__PROMPT__
Pick out every line of the data below that contains the word "checkbox", and copy each of those lines.

Screen-element location data
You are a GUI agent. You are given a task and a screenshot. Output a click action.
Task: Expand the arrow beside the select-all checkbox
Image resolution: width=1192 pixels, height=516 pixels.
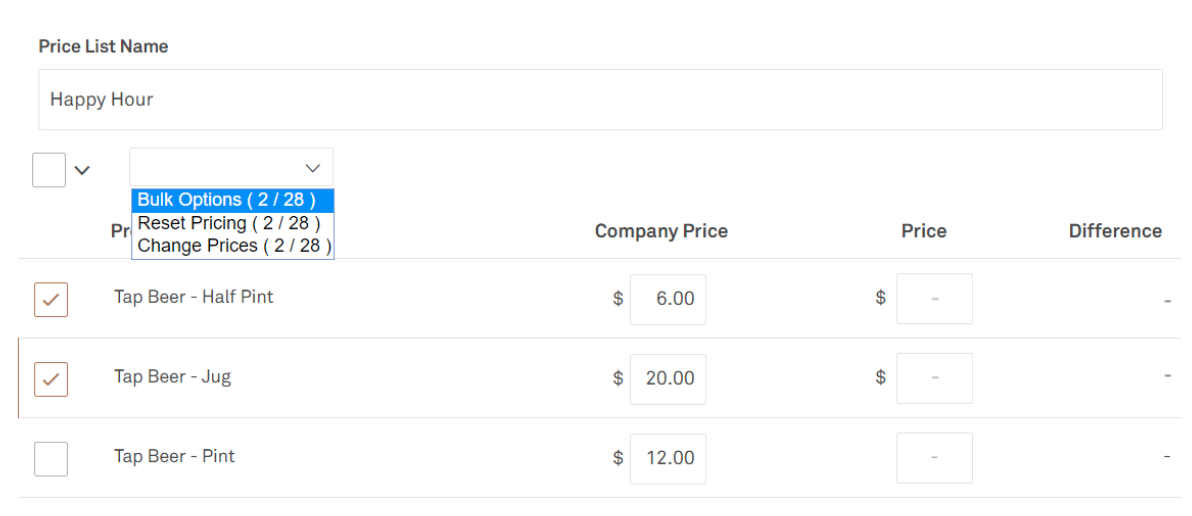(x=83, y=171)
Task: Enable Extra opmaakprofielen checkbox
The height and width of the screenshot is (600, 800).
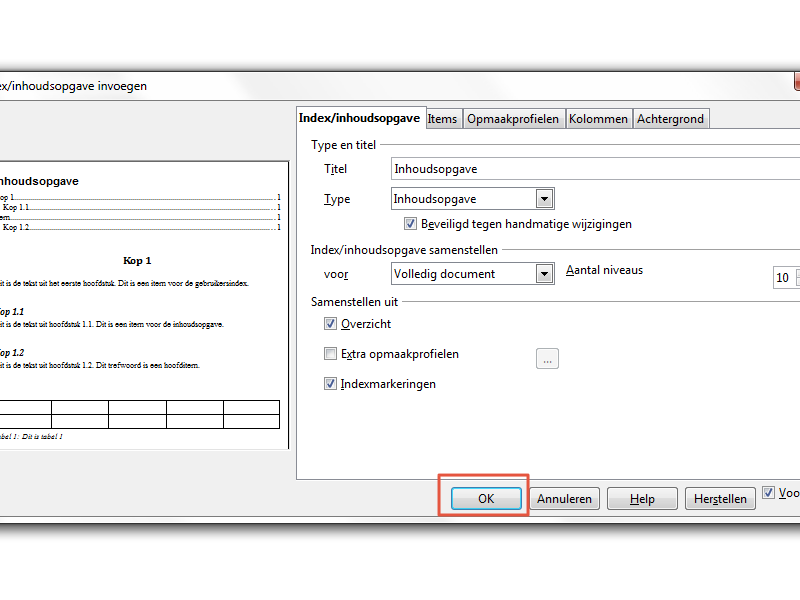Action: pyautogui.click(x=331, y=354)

__RESPONSE__
Task: Expand the arrow beside the select-all checkbox
Task: Enable Extra opmaakprofielen checkbox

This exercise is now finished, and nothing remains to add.